第35話 ニート、ホビットに金(ニータ)を貸す

 昼食後。いったん自室へと戻って来た僕は、ベッドの上にゴロンと寝転がった。


 そしてドールから言われた言葉の数々を思い返していた。


 ニートピアの生活は苦では無い。勿論、ホビットの煩わしさやデブドラの腹芸にはほとほと手を焼いたけれども。それが今や仲間となり、充実した日々を過ごせるようになってきていた。それを手放す理由が他にあるだろうか? そもそも元の生活に未練があるのか? 

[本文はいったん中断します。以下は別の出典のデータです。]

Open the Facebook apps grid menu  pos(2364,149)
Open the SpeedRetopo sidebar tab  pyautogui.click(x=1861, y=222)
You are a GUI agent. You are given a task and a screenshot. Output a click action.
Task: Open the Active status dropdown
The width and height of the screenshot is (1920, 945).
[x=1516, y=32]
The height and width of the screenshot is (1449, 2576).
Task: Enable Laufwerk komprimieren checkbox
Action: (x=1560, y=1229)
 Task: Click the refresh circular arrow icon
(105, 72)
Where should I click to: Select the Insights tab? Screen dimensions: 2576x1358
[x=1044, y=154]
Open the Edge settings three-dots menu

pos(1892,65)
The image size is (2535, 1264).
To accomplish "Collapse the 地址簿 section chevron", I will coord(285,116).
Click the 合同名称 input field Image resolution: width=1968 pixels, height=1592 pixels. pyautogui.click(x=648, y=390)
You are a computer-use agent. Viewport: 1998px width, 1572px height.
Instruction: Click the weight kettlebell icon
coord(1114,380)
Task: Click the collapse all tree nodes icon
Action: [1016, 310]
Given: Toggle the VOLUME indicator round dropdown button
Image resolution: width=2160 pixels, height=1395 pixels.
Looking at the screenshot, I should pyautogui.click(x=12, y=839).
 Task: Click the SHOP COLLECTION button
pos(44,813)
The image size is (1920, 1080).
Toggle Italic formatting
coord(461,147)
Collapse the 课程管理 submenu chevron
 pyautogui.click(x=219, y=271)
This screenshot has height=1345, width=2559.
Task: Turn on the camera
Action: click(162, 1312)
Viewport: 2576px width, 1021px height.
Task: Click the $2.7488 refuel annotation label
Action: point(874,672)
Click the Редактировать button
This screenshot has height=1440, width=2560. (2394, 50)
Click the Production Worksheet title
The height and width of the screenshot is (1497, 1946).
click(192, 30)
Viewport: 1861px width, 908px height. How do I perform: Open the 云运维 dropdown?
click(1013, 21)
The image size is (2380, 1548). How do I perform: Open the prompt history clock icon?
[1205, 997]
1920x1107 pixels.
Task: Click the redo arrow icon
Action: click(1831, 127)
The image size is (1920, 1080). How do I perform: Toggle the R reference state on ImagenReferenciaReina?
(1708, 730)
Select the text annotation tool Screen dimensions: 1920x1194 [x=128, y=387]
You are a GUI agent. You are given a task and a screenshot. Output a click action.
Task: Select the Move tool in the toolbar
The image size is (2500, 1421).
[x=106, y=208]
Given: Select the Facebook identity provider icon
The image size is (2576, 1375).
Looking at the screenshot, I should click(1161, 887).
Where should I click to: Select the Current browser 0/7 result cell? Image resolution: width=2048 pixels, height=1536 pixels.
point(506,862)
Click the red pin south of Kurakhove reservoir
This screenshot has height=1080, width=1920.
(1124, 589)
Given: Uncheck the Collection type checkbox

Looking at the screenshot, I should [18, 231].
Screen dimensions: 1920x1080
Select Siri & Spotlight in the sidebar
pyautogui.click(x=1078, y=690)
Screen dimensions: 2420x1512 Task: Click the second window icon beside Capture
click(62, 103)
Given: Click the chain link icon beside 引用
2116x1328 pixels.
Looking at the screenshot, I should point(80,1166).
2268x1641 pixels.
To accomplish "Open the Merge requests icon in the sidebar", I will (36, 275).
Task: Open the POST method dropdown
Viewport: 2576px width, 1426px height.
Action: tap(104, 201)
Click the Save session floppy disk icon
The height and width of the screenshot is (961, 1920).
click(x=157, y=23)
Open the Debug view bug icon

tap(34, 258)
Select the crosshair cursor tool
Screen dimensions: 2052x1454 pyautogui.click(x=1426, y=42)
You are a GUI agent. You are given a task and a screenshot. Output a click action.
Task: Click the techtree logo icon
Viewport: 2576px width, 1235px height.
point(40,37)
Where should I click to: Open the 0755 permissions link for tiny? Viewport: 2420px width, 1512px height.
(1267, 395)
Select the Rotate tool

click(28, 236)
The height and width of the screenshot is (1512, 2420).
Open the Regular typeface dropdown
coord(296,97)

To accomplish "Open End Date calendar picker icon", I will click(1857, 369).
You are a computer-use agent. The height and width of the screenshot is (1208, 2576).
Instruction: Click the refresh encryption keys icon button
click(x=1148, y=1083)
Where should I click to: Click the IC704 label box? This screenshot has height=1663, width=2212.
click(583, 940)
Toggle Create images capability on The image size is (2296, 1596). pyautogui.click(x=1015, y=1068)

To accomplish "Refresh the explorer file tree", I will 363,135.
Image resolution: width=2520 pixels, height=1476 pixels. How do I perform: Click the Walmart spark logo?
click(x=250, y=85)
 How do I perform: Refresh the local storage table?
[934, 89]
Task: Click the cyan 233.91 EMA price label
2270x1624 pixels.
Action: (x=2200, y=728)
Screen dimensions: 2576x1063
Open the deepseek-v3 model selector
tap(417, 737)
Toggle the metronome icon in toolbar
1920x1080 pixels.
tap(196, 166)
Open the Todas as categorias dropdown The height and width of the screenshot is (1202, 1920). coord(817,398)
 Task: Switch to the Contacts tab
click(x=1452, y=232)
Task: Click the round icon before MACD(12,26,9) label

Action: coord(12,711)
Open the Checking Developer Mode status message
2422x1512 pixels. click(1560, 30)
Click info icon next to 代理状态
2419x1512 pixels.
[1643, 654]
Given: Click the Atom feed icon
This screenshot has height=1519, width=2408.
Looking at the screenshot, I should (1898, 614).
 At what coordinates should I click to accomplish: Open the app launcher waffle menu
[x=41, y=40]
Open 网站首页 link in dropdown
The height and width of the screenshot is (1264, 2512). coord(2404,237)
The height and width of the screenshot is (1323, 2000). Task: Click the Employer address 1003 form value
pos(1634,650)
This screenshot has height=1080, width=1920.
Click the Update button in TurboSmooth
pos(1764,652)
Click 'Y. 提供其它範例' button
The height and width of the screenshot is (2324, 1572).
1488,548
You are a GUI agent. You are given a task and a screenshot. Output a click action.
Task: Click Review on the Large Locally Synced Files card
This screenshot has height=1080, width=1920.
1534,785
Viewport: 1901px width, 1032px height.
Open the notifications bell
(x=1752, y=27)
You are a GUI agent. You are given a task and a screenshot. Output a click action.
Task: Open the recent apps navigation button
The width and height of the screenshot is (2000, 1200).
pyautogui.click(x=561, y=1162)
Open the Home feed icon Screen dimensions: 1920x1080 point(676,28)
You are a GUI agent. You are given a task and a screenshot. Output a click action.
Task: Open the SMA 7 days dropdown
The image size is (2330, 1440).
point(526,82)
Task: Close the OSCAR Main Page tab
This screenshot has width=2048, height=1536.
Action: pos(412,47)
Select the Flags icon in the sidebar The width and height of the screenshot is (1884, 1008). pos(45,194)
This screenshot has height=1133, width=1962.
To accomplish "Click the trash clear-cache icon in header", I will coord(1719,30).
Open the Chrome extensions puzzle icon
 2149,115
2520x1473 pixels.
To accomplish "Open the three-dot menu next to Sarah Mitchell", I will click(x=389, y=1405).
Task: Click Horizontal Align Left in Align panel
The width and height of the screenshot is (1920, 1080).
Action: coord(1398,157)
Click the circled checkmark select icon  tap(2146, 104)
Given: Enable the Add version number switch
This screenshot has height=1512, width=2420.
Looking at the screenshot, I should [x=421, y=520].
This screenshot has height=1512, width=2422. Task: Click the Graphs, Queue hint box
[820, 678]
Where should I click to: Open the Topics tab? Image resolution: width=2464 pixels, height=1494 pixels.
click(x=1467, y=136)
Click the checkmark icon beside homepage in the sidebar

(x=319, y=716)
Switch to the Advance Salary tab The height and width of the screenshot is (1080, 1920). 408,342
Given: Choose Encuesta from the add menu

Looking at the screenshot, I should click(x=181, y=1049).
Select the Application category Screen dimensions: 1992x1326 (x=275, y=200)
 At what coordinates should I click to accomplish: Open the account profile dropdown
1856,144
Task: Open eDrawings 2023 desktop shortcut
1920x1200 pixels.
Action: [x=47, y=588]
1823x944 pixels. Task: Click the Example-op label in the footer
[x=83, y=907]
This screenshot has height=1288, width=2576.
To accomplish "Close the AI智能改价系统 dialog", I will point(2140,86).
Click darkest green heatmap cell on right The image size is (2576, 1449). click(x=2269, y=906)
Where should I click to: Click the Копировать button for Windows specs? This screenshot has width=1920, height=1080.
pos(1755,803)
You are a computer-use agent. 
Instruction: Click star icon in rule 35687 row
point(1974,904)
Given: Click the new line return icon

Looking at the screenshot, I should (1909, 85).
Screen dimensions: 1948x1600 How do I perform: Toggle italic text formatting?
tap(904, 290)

 そんなことを考えていたときに、自室のチャイムが鳴った。


 玄関を開けると、ホビットがそこに立っていた。


「やあホビット、実はこれからキミを呼びに行こうと思ってたんだ」


「おおそうか。奇遇だな。俺も実はお前に頼みごとがあって、部屋を訪れたんだ」

 と、ホビットが体をモジモジさせながら言った。


「頼み事って何?」


「いや、何、そう大した用では無い。先にクロパンの用件ってやつを聞かせてくれ」

 僕はドールと話し合ったことをホビットに聞かせた。ただし、アカバネのことについては一切触れなかった。


「つまりドールってヤツもパーティーに加えると?」


「うん、でもそれだけじゃないんだ。実はデブドラもパーティーに入れようかと思って」

 デブドラの名前を口にした途端、ホビットの顔が一瞬だけ曇った。


「あのデブドラを……?」


「そうだ。パーティーの人数が多ければ多いほど経験値にボーナスが付くみたいなんだ。だから彼にも協力を仰ごうと思っている」


 ホビットは少し考え、

「何がお前をそこまでさせるんだ? やはりアカバネが原因か?」


 随分と要所を的確についてくる男だ。


「まあね」

 とほのかにアカバネのことを匂わせた。


「ふーん」

 とため息にも似た声を出し、「惚れた男の弱みだな。まあそこまでお前がご執心なら俺は止めやしないが、ここに放り込まれて三年、ニートモで恋愛にうつつを抜かすヤツは初めてだ」

 としぶしぶではあるが僕らのパーティーに二人が加わることを了解してくれた。


「で、ホビットの頼みごとは何?」


「それなんだが……」

 と、口にはするものの言い出しにくいことなのか、なかなか喋ろうとしなかった。


「ねえ、僕は最初キミに会ったとき、どうにも胡散臭いヤツだなと思っていた。馴れ馴れしいし、チビだし、オッサン顔だし」


「随分な思われようだな」


「でも今は違う。ニートピアでうまくやっていくにはやはりホビットの力が必要だと思っている。今度は僕がキミを助ける番だ。何でも言ってよ」

 と彼に告げた。その言葉に気を良くしたのか、


「じゃあ正直に話す。実はその……金を借りたいんだ」


「お金? それってニータのこと?」


「そうだ」


「いくら?」


「ズバリ一万ニータ!」


「一万!」


 僕の声が上擦うわずった。一万と言えば、僕の日給の四日から五日分に相当する。


「この間の金貨の額面分じゃないか? 一体何に使うの?」


 借金の申し出に少し困った顔をしてみせた僕ではあったけれど、貸すことができない金額でも無い。しかし、衣食住何不自由なく暮らせるニートピアで、それだけの額を一体何に使うのか、不思議に思うのが自然というものだろ。


「前に話したと思うが、パピヨンのライブが近づいているんだ。そのライブチケットを手に入れるためにどうしてもそれだけのニータが必要なんだが……」


 ホビットの声が消え入るように段々と小さくなっていく。親しき仲とは言え、金の貸し借りというのは、僕が思っている以上に彼にとっては恥ずかしいことのようだ。


「ちょっと待ってて」

 そう言うと部屋の中に入り、再び玄関口へと戻ってくる。机の引き出しにしまっておいた『壱萬ニータ』の金貨を、彼にそっと差し出した。


「いいのかクロパン?」

 ホビットは僕の顔を見上げた。


「返済期限はいつだっていい。これで楽しんで来いよ」


 差し出した僕の手に頬擦りしながらホビットは、

「すまねえ。やっぱ持つべき者は友達だよな」

 と何度も頭を下げて、彼は金貨を握りしめた。